Katowice: Kto otworzył furtkę w Bytowie?

źródło: infoKatowice.pl; autor: michał

Katowice: Kto otworzył furtkę w Bytowie? Mecz był zorganizowany niemal wzorowo, policja nie interweniowała, a jednak ponad 200 osób ma sprawę o wtargnięcie. Do tego sądzeni są w sali, w której sądzi się najgroźniejszych przestępców.

Reklama

Do niecodziennej rozprawy doszło w Katowicach, gdzie ponad 200 kibiców GKS-u jest sądzonych za wtargnięcie na stadion Bytovii. Do zdarzenia doszło 30 września 2017 roku, a więc prawie 2,5 roku temu.

Dla oskarżonych sprawa jest o tyle bardziej nietypowa, że rozprawę ulokowano na terenie Szkoły Policji, w sali wyposażonej w kuloodporne szyby – tu sądzi się najgroźniejsze grupy przestępcze. Do tego osoby postronne, w tym dziennikarze, nie były wpuszczane na rozprawę, choć ta w teorii była otwarta dla wszystkich.

Okazuje się jednak, że to nie celowy wybór piętnujący kibiców, a po prostu jedyna sala w województwie, gdzie można sądzić aż tylu podejrzanych. Sąd Rejonowy zapewnia, że nie wprowadzał zakazu wstępu dla nikogo, więc pewnie doszło do nieporozumienia i to Szkoła Policji wprowadziła obostrzenia niepotrzebnie.

Wrażenie, jakby sądzono niebezpiecznych chuliganów jednak pozostało. Tymczasem sprawa jest przedziwna, my na Stadiony.net nigdy czegoś takiego nie opisywaliśmy. Werdykt będzie najpewniej zależeć od ustalenia...

Kto pociągnął za klamkę?

Wracamy do 30 września 2017, gdy kibice GKS-u udali się w rekordowy wyjazd do Bytowa. W drogę ruszył konwój 13 autobusów i nieokreślonej liczby aut osobowych. Wskutek awarii jednego z autobusów, a także wypadku na trasie kibice dotarli na mecz zaledwie 10 minut przed rozpoczęciem spotkania. Organizatorzy spisali się jednak świetnie i wszystkich posiadaczy biletów wpuścili jeszcze przed pierwszym gwizdkiem.

Problem w tym, że posiadaczy biletów było 300 (tyle mieści sektor gości), tymczasem przyjechały 723 osoby. Oczywiście jeszcze przed wyjazdem przyjezdni liczyli się z tym, że nie wejdą na stadion, jeśli nie będą mieli biletów. Na miejscu organizatorzy zaoferowali im jednak miejsce za północnym ogrodzeniem, od strony boiska. Stamtąd niektórzy widzieliby mecz, a wszyscy mogliby dopingować.

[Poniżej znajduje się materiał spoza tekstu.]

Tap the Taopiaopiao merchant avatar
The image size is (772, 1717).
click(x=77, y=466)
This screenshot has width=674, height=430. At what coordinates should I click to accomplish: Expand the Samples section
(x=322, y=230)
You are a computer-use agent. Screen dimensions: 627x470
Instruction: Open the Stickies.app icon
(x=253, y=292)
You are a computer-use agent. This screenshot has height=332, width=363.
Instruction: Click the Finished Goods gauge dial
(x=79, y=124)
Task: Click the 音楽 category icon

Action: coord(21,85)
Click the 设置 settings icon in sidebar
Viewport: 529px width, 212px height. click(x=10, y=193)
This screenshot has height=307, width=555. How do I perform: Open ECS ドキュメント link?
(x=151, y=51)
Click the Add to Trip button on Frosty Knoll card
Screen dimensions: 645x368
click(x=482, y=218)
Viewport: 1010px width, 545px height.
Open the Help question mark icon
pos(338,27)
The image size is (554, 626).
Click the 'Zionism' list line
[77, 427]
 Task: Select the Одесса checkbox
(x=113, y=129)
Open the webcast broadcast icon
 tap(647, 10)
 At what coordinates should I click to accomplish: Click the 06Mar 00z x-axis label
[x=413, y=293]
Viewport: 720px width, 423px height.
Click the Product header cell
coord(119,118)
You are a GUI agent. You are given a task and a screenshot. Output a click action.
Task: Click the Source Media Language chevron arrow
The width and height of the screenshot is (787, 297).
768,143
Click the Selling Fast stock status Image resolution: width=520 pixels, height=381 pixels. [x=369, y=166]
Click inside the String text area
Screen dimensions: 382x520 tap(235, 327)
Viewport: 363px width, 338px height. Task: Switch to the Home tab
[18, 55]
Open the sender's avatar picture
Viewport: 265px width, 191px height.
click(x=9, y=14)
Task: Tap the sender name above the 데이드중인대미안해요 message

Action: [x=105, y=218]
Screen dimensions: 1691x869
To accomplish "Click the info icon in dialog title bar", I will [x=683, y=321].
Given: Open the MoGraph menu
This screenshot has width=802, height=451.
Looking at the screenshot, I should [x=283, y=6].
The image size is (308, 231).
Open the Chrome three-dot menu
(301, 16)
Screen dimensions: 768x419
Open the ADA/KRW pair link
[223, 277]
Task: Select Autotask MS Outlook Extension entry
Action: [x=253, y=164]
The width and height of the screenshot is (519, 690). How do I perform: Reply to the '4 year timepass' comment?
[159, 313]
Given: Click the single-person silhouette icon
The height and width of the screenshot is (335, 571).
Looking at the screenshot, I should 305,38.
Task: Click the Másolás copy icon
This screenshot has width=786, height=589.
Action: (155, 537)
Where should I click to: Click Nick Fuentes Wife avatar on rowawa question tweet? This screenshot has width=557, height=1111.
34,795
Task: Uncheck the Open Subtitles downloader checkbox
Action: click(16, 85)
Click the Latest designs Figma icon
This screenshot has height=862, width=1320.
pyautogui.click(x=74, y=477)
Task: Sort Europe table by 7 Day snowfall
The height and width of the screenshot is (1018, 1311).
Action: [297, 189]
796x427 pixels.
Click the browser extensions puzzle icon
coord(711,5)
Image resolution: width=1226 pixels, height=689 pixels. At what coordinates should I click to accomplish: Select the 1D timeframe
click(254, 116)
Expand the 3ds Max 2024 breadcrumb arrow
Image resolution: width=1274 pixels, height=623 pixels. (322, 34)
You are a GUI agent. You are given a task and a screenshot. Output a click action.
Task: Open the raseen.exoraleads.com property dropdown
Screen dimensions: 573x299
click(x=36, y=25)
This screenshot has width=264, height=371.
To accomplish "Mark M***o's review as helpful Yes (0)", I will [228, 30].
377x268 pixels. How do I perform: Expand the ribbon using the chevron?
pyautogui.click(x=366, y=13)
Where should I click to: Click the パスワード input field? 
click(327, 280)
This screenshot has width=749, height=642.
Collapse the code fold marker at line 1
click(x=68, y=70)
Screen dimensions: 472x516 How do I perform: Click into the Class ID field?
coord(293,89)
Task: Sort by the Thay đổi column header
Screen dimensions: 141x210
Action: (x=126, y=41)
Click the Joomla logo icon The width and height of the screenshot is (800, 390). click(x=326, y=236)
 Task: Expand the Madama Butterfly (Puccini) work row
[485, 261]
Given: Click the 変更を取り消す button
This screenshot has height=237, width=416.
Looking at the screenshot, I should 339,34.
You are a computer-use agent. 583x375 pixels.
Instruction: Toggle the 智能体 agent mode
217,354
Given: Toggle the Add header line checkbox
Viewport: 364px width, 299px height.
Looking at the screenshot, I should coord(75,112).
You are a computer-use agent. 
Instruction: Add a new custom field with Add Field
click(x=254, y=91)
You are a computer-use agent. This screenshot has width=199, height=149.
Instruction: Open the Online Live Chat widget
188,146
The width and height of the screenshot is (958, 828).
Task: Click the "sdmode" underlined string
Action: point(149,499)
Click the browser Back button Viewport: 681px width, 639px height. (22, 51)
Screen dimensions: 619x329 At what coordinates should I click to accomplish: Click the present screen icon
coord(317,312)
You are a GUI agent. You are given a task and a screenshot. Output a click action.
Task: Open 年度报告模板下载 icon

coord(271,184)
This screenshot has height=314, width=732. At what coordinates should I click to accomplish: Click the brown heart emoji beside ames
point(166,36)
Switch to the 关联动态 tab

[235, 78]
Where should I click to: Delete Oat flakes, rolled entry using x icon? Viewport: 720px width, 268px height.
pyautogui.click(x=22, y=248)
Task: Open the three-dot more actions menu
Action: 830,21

W pewnym momencie jednak ktoś pociągnął za klamkę i otworzył przejście na stadion – konkretnie na wyłączoną z użytku (rzekomo z powodu niestabilności konstrukcyjnej) trybunę północną. W relacji meczowej na StadionowiOprawcy.net pojawia się informacja, że kibice sami sobie to przejście otworzyli (furtka nie była podobno zamknięta na klucz, co z punktu widzenia organizacyjnego ma znaczenie). Jednak materiał dowodowy podobno wskazuje inaczej.

Ze zgromadzonego w sprawie materiału dowodowego wynika że oskarżeni kibice zostali przez organizatorów wpuszczeni na teren obiektu sportowego, na co zgodę wyraził nie tylko organizator meczu, ale także burmistrz miasta Bytowa. Co ważne, podczas trwania imprezy masowej nie zostali oni wezwani ani przez przebywającą na obiekcie policję, ani przez spikera zawodów do opuszczenia stadionu – poinformował serwis InfoKatowice.pl adwokat Tomasz Rybczyński z Kancelarii KRS, który jest obrońcą prawie 150 sądzonych kibiców.

Decydujące w sprawie jest to, kto i z czyjej inicjatywy pociągnął za klamkę. Natomiast większość z kibiców, którzy weszli na zamknięty sektor, najpewniej nie miała pojęcia, kto otworzył przejście.

Warto podkreślić, że po zajęciu miejsc na trybunie kibice nie sprawiali problemów. Przed trybunę wszedł zwarty oddział policji, ale nie podejmował interwencji.